Lest we forget, readers who pay taxes and vote within the Mendocino Healthcare District may want to remember the annual payments still owed by our local hospital as part of its exit from bankruptcy: In 2017: $1,638,595; in 2018: $1,547,177; 2019: $1,635,794; 2020: $1,420,742; 2021: $1,118,864; 2022: $1,113,921; 2023: $861,216; and in 2024: $857,654.

That adds up to $10,193,961. Keep in mind that the hospital district is required to have a new hospital facility in place before the start of the year 2030. At that well kept secret of a meeting on April Fool's Day, MCDH Board counsel John Ruprecht said, in regard to a topic centered around strategic planning, “There's no way this district can afford to build a new hospital at this time. It's not going to happen.”

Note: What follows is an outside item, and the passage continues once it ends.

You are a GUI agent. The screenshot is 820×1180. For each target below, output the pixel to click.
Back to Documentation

That might be conclusion enough, but let's add former MCDH Board member Patricia Jauregui-Darland's observations concerning CFO Sturgeon's March Finance Report to the mix. “This Report should be labeled 'Eight Months (YTD) [Year To Date] February 28, 2017.' This far into the fiscal year it is important to make year-over-year actual comparisons and not to compare to budget-only real numbers.”

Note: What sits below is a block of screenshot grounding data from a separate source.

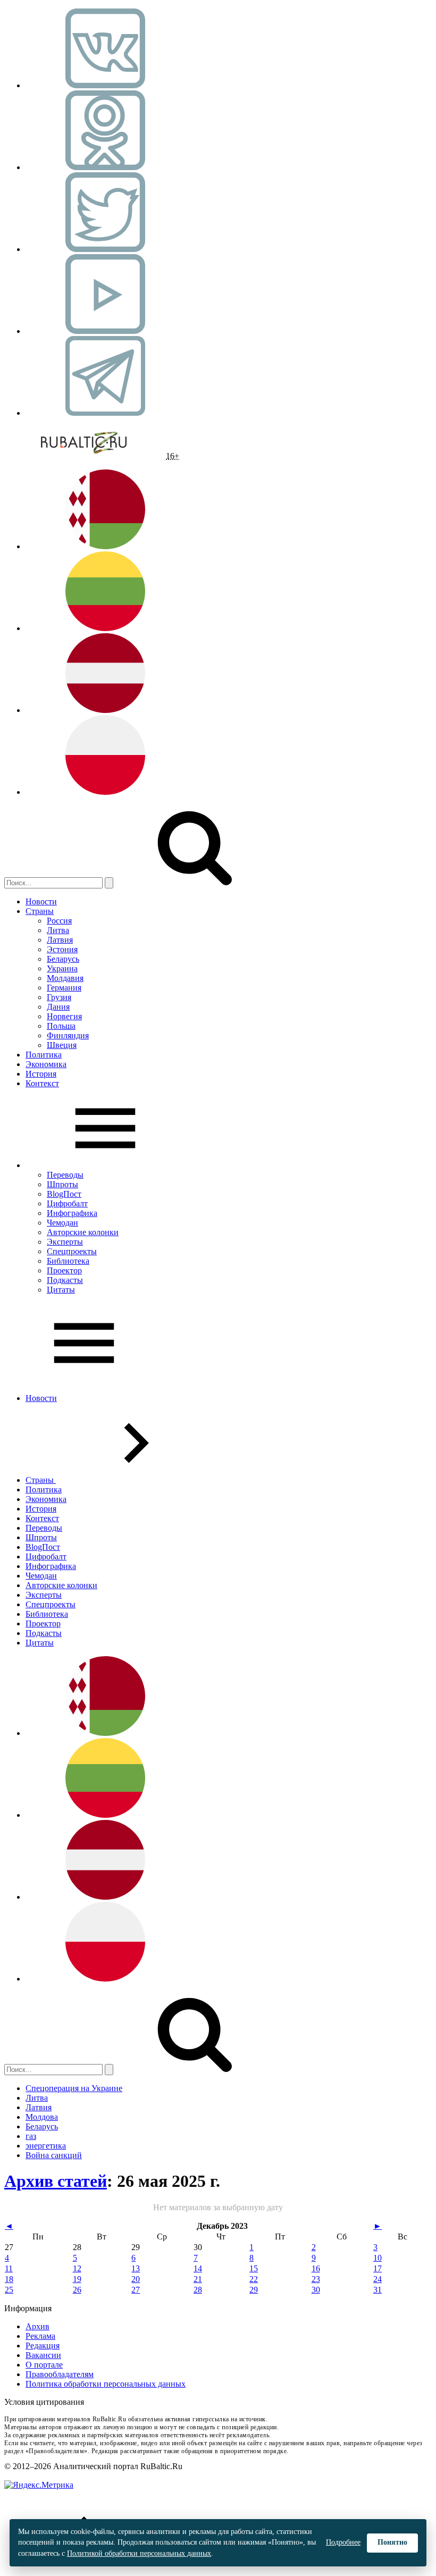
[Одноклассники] (105, 167)
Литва (58, 930)
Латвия (60, 939)
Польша (61, 1025)
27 (135, 2289)
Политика (44, 1054)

Ms. Jauregui-Darland questioned Sturgeon's line item “Total Services Revenues,” noting, “Total patient service revenues has increased $6,182,563 or $6.2M for FY [fiscal year] [20]17. That is a very large increase. How much was related to charge increases vs. volume increases?”

Going on she cites, “The net patient service revenues have decreased $364,282 for FY17. This means all of the $6.2M of additional bill gross patient service revenue for FY17 was written off and even an additional $364, 282. Where did the 6.2M go? Was it all written off and if so why? I can see the $1,386,217 or $1.4M negative swing in the Bad Debts (from Page 6 of the Finance Report if readers have obtained copies of the voluminous March 30th MCDH Board meeting agenda packet).”

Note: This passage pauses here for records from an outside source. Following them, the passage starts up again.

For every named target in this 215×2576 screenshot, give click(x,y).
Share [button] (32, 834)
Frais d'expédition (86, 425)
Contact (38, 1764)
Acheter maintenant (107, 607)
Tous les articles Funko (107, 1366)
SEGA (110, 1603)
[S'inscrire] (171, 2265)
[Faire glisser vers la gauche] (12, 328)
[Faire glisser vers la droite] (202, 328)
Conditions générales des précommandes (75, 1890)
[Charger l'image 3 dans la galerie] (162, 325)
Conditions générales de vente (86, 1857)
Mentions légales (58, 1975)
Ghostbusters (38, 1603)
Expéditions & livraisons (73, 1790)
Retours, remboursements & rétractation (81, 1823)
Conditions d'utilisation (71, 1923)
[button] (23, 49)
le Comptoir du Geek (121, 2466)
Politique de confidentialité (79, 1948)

Jauregui-Darland asks two more questions: “What was the justification for the additional $4.8M write-off? Has there been a significant change in the payor mix?”

Jauregui-Darland had more queries about operating expenses. Her notes about the entirety of the Finance Report include these terse comments: “It appears that not $1 has dropped to Net Rev [enue]. I haven't seen anything like this in years! This is shocking and alarming.”

Her final thought, after questions concerning the hospital's potential large cash outflows in the current final quarter of the fiscal year, “Where is the money going to come from?”

By May we should be able to delve further into why Sturgeon's numbers are unconvincing and whether or not the Help II loan application actually gets approved.

2 Comments

  1. John Kriege April 5, 2017

    Looked at the latest annual financial report filed with OSHPD, for the year ended 6/30/2016. The income statement shows gross revenue and deductions from revenue (“writeoffs”) pretty consistent for that year and the year before. The big increases reported to the board for the first eight months of this fiscal year may be overstatements of both numbers. Gross revenue is a squishy number, supposed to be based on “full-established rates”, or prices, that nobody really pays. Would need to look at whether utilization, and expenses, also changed for this year.

  2. Joan Hansen April 9, 2017

    It seems obvious to me that O.B. is financially failing because the payments are funded by Medical. The hospital is paying high salaries for professional rent a staff services. The proof is in the money lost each year. Since this is unsustainable the only solution is to close the department.